The words escaped me before I could stop them.

Hours of stillness, hours of circulating until my body felt like a machine—then the reserves finally clicked back into place. Full. Stable. Mine again.

I rolled my shoulders, felt the faint ache in my back, and grabbed my phone.

Still no reply from Maya.

Today was the day.

Her first activation.

I pulled up my status out of habit—half reassurance, half obsession.

===== Status =====

Name: Dreyden Stella

Race: Human

Strength: 22

Toughness: 27

Agility: 25

Intelligence: 32

Perception: 37

Magic Energy: 233

===== Skills =====

Celestial Library {0}

A vast metaphysical library that stores skill books. The user can assimilate and reproduce any skill book copied from other individuals, gaining their abilities.

Stored Books:

• Eyes of Truth {1}

• Fire Fists {7}

• Action and Reaction {0}

• Improved Intelligence {7}

=================

Not bad.

I hadn't pushed my new core to the ceiling yet, but this was enough to fight for a while—enough to run two skills at once without collapsing.

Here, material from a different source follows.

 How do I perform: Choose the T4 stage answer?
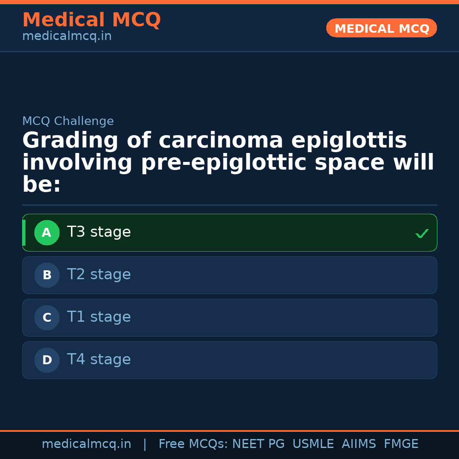pos(99,360)
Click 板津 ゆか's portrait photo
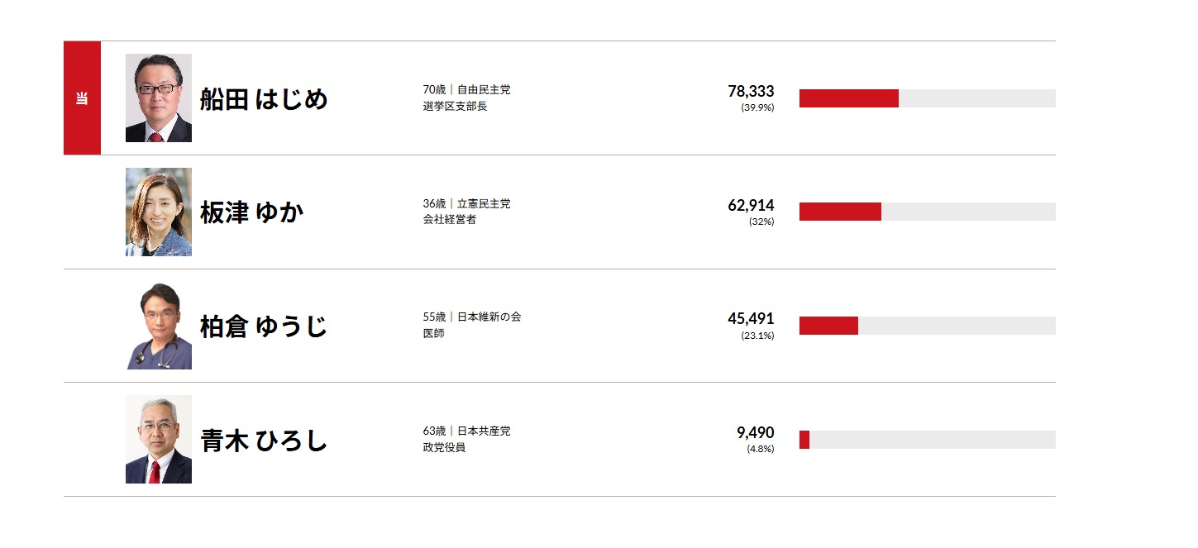Image resolution: width=1198 pixels, height=548 pixels. click(159, 212)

A few weeks ago, the old me wouldn't have reached half of this.

And Maya…

Maya was the reason the pace had started feeling unreal.

Because the moment she activated her skill, the whole game changed.

Xia Qinqiu.

The first identity she ever assimilated.

A cultivator from the Upper Heavens. A Realm-of-Saints existence. Qi so dense it turned the air into pressure.

In the novel, Xia Qinqiu wasn't just a power source. She was a turning point. Maya didn't only gain techniques like Ice Fairy Palm—she gained direction. Ruthless clarity. A kind of brutal focus that forced her to stop surviving and start climbing.

If that happened early…

My transfer to S-Class wouldn't feel like a suicidal fantasy anymore.

A knock cut through my thoughts.

The door opened without waiting.

Maya stepped in and shut it behind her like she was sealing the room into a bubble.

"Have you really evolved your core?" she asked, eyes sharp.

"I did." I lifted my arm.

Metaphysical energy flared around my forearm, a thin sheen of force that shimmered like heat haze.

"Not as fast as you," I admitted, "but I got there."

Maya's expression softened. "Congratulations."

Then she hesitated—just long enough for me to catch it.

"I still need a little more magic energy before I can activate," she said, "but… I have something to show you first."

"Oh?" I leaned forward slightly. "Show me."

"Activate Eyes of Truth," she said. There was a spark in her voice—excitement trying to hide behind control. "I made changes to my circulation."

I raised an eyebrow and did it.

Blue light washed over my vision. The world sharpened into flow and density, every current in the room suddenly visible.

Maya inhaled—and began circulating.

At first it looked normal.

Then it didn't.

She wasn't sinking into that rigid, locked concentration everyone needed for stable loops.

She was doing it while sitting casually across from me, shoulders loose, gaze present.

Like she wasn't balancing a blade on her fingertip.

"…Oh," I muttered before I could stop myself.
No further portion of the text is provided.